Student Once Wounded by Gunfire Returns Triumphant to Basketball Court

The words "shot in the head" and "happy ending" rarely appear in the same sentence.

And for months they weren't expected to be part of this story either.

Damari Hendrix will soon play his first high school basketball game in a year. It's the culmination of a remarkable comeback after he was hurt in a terrible shooting.

No one expected Damari to be able to be able to play basketball again.

No one, but Damari.

"I feel great, getting back to my usual self," he said.

Brian Rose, Damari's high school coach in Portage Park, still can't believe it.

"We didn't think it was ever going to get to this point," Rose told NBC 5.

Even Damari's doctors had doubts.

Dr.
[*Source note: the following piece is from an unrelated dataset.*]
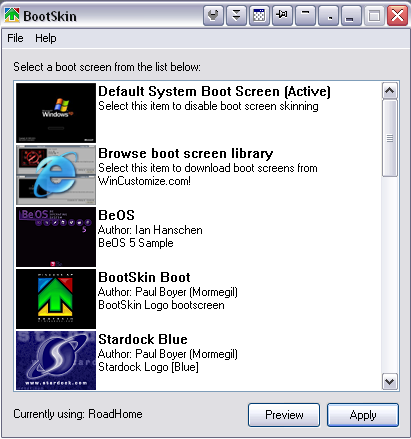Image resolution: width=411 pixels, height=439 pixels.
Task: Click the Apply button
Action: pos(363,415)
Steven Kreis, DO, a Physical Medicine and Rehabilitation Specialist at Schwab Rehabilitation Hospital was one of many specialists, including the ER staff and neurosurgeons at Mt Sinai Hospital, who helped Damari after he was shot in the head here at Lafollete Park Labor Day Weekend 2016.

"He's definitely going in the win column," Kreis said of the resilient high school athlete.
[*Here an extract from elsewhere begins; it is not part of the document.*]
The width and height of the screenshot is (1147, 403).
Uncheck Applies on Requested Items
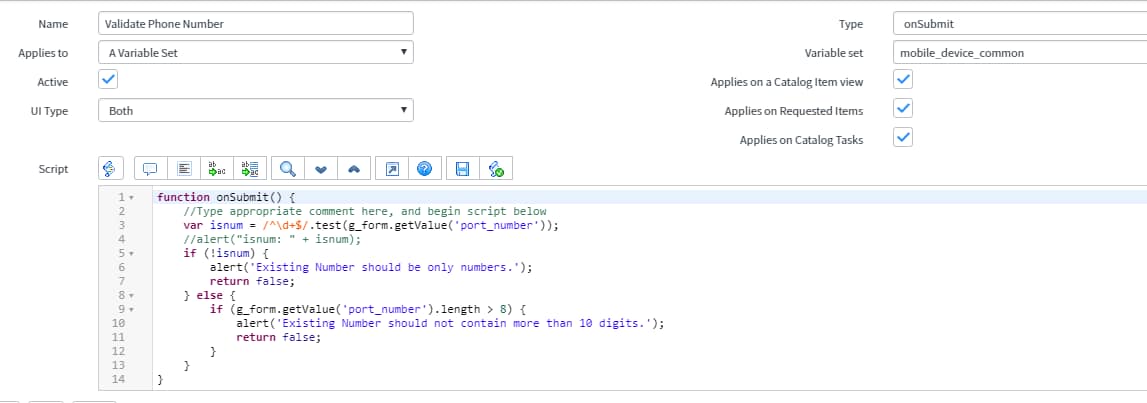pyautogui.click(x=902, y=109)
Coming out of his coma he had a host of issues:

I did rehab, OT, physical therapy, speech," Damari recalled.

When he could finally toss a basketball it was only from a wheel chair.

"It's a testament to his will to improve and to recover and not let his terrible injury define his life," Kreis said.

Damari is trying to get better and better each day, but he's not quite to 100 percent yet, he says.

"I'm getting close, though, like 95--almost there," he said, adding that he's aiming for 110 percent. "Yeah, all the way, max it out."